Anzeige gegen Woidke: AfD zweifelt an Aussage im Corona-Untersuchungsausschuss

Die Partei wirft dem brandenburgischen Ministerpräsidenten eine uneidliche Falschaussage vor. Der SPD-Politiker soll in einem Bürgerdialog brisante Aussagen gemacht haben.
Titelbild
Brandenburgs Ministerpräsident Dietmar Woidke (SPD).Foto: John MacDougall/AFP via Getty Images
Von 1. Juni 2023

Der Untersuchungsausschuss des Landtags von Brandenburg zu Corona hat seine Arbeit im April beendet. Für die AfD, die ihn im Landtag erzwungen hatte, endete er höchst unbefriedigend. Ihre Abgeordneten warfen den anderen Fraktionen vor, die Beweiserhebung torpediert zu haben. Auch hatte Ministerpräsident Dietmar Woidke (SPD) es abgelehnt, ein weiteres Mal vor dem U-Ausschuss auszusagen.
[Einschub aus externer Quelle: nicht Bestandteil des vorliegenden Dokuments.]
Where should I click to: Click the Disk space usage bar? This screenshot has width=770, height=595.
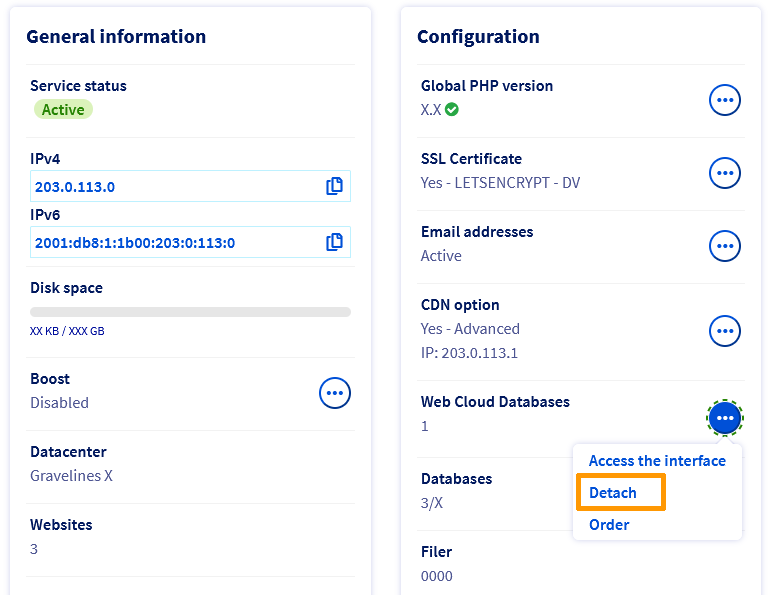pyautogui.click(x=190, y=312)
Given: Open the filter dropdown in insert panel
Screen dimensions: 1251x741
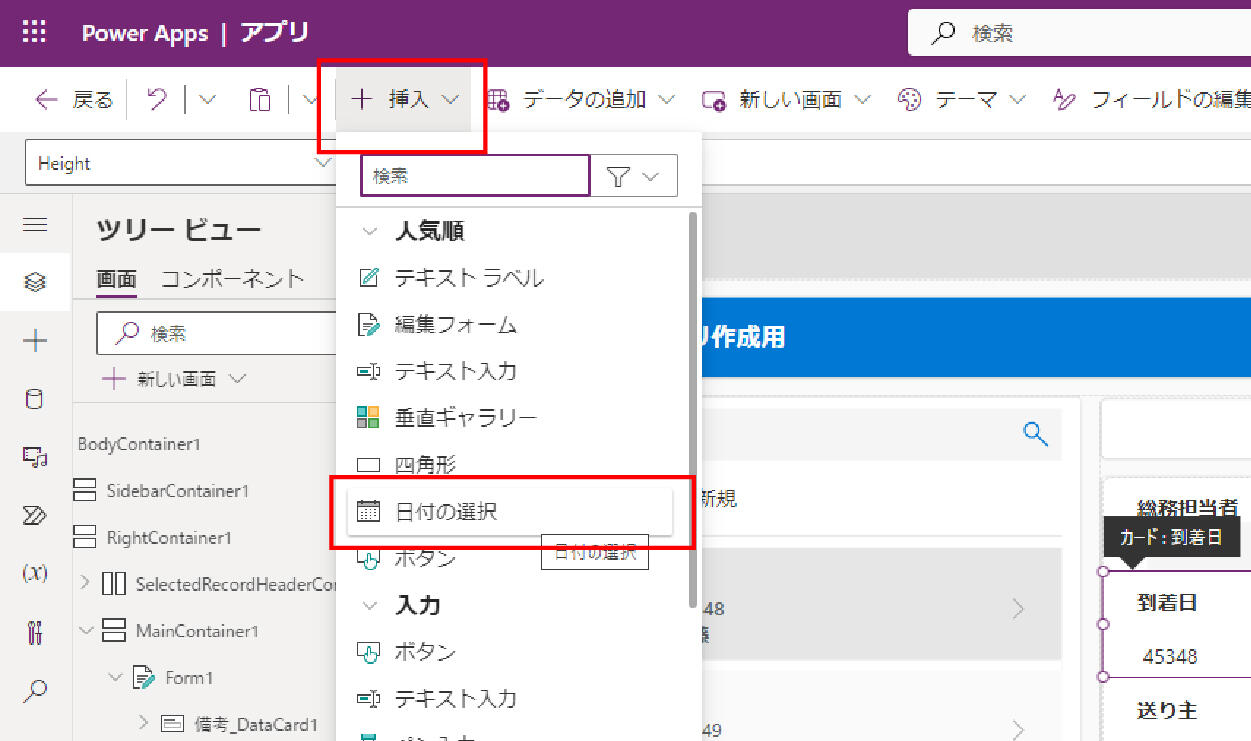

Nun haben drei Abgeordnete der AfD Anzeige gemäß Paragraf 153 StGB gegen Woidke erstattet. Einer der Parlamentarier, Lars Hünich, erklärt dazu in einem parteinahen Podcast, es bestehe der Verdacht auf falsche uneidliche Aussagen vor dem U-Ausschuss.

Am 12. März 2020 fiel ein „Leitlinien-Beschluss“

Grund dafür seien Aussagen, die Woidke im Rahmen eines Bürgerdialoges in Falkensee am 16. Mai 2023 getätigt habe. Der Ministerpräsident soll darin geäußert haben, dass der Beschluss zur Verhängung des ersten Lockdowns am 12. März 2020 gefallen sei.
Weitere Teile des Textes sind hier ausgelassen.